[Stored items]

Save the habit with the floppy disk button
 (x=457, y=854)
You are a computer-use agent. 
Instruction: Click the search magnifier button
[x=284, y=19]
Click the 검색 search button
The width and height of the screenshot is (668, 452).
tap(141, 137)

-- Assignment --
Please copy the line that contains "Instruction: Click the" and each line after it through the end of the records, exactly, and no other lines.

-- Output of the exercise --
Instruction: Click the search magnifier button
[x=284, y=19]
Click the 검색 search button
The width and height of the screenshot is (668, 452).
tap(141, 137)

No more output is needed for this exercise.